A reduced graphene oxide–NiO composite electrode with a high and stable capacitance

Xiaoming Sun, Hao Lu, Peng Liu, Thomas E. Rufford, Rohit R. Gaddam, Xin Fan and X. S. Zhao*
The School of Chemical Engineering, The University of Queensland, St Lucia, Brisbane, QLD 4072, Australia. E-mail: george.zhao@uq.edu.au

Received 29th August 2017 , Accepted 15th December 2017

First published on 18th December 2017

We report a vacuum-thermal strategy for the preparation of a composite electrode material consisting of reduced graphene oxide and nickel oxide nanoparticles, which displays interesting electrocapacitive properties. Graphene oxide thermally expands in a vacuum and simultaneously nickel(II) acetylacetonate decomposes to form NiO nanoparticles between graphene layers. This method not only allows the uniform dispersion of NiO nanoparticles between graphene layers but also enables simultaneous reduction of graphene oxide. The structural and electrochemical advantages of both reduced graphene oxide and nanoscale NiO particles are maintained. The reduced graphene oxide–NiO composite exhibits a specific capacitance of 880 F g−1 at a current density of 1 A g−1 in 6 M KOH and a 93.1% retention of initial capacitance after 5000 cycles at 5 A g−1.
+ + +
### PROBLEM REQUIREMENTS
Write out the graphene oxide–NiO abstract again, starting with "First published on" and going on through "at 5 A g−1.", and change "nanoparticles" to "nanocrystals" each time it appears.

### DATA EXTRACT
+ + +
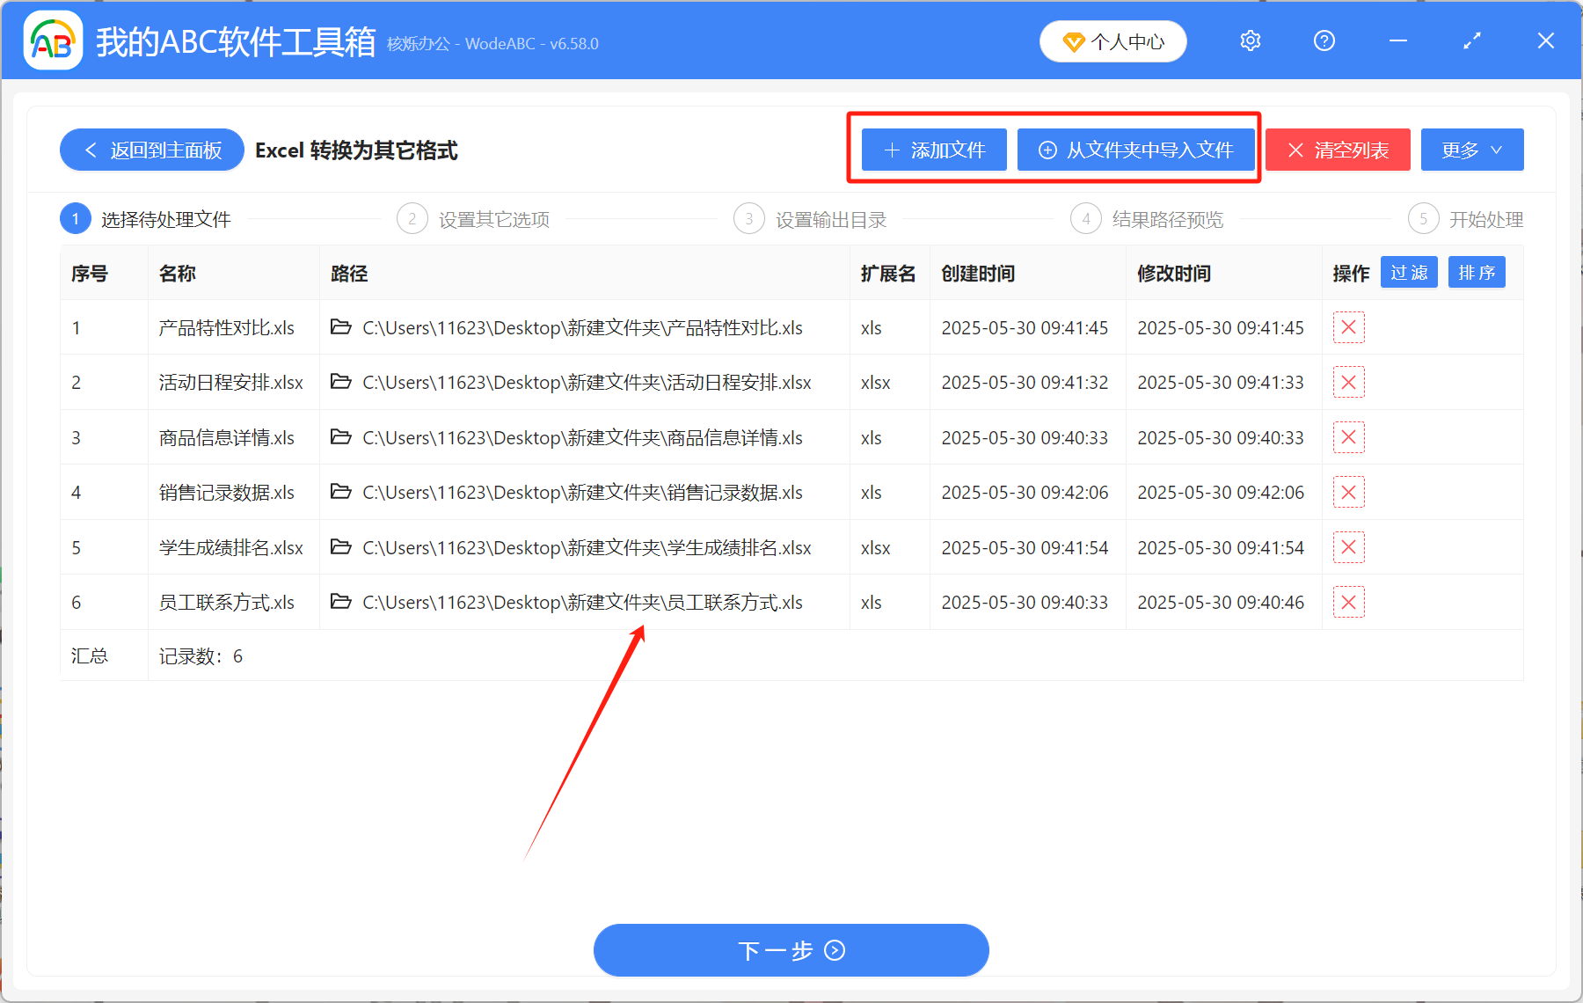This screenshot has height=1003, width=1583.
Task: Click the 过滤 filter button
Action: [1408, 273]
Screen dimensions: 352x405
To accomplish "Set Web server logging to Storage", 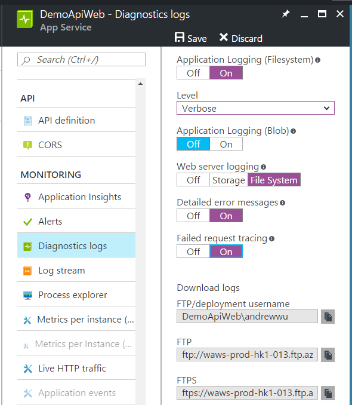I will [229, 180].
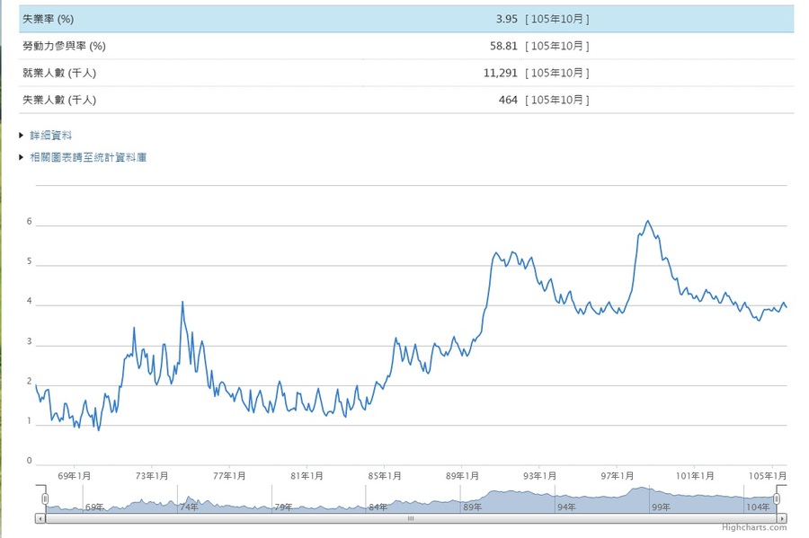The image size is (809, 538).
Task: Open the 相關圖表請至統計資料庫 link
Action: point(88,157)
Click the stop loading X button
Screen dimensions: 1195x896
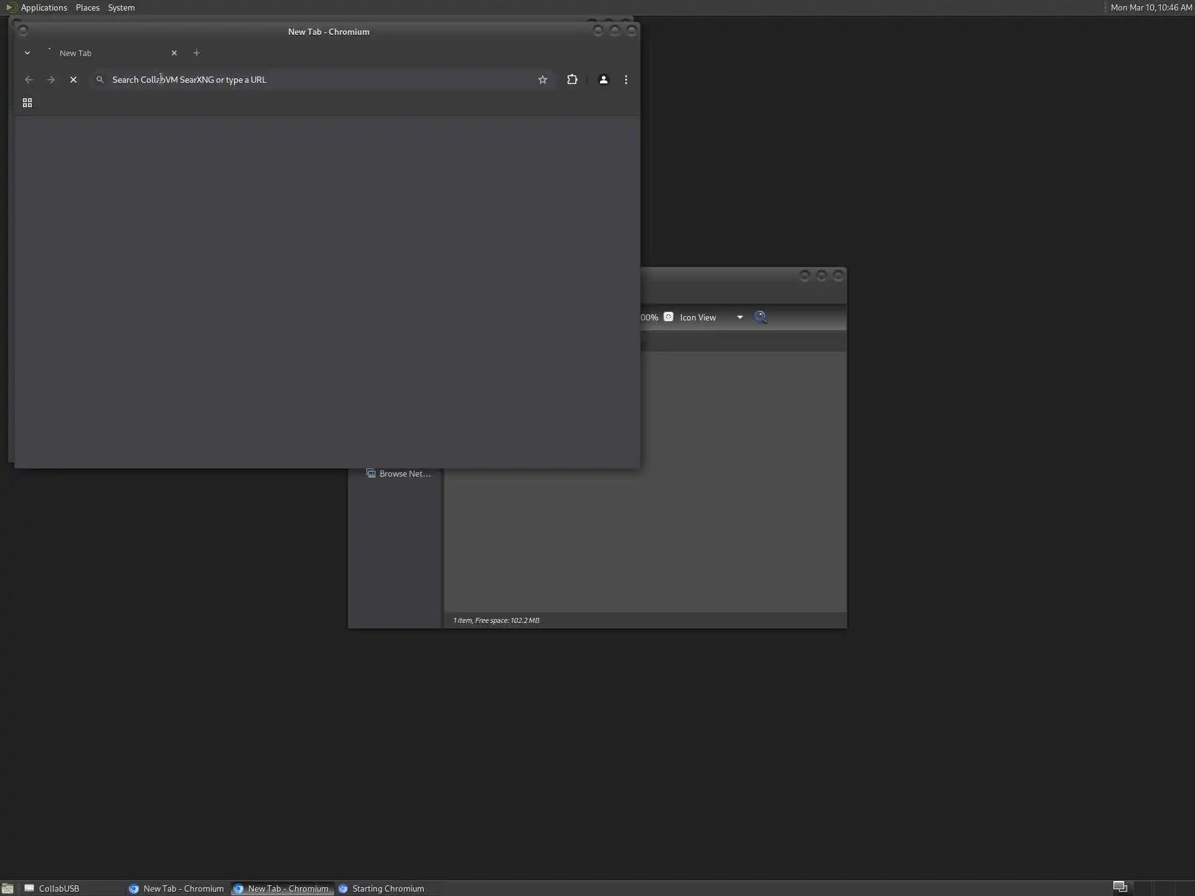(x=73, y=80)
+ + +
### RESPONSE TO THIS TASK
First published on 18th December 2017

We report a vacuum-thermal strategy for the preparation of a composite electrode material consisting of reduced graphene oxide and nickel oxide nanocrystals, which displays interesting electrocapacitive properties. Graphene oxide thermally expands in a vacuum and simultaneously nickel(II) acetylacetonate decomposes to form NiO nanocrystals between graphene layers. This method not only allows the uniform dispersion of NiO nanocrystals between graphene layers but also enables simultaneous reduction of graphene oxide. The structural and electrochemical advantages of both reduced graphene oxide and nanoscale NiO particles are maintained. The reduced graphene oxide–NiO composite exhibits a specific capacitance of 880 F g−1 at a current density of 1 A g−1 in 6 M KOH and a 93.1% retention of initial capacitance after 5000 cycles at 5 A g−1.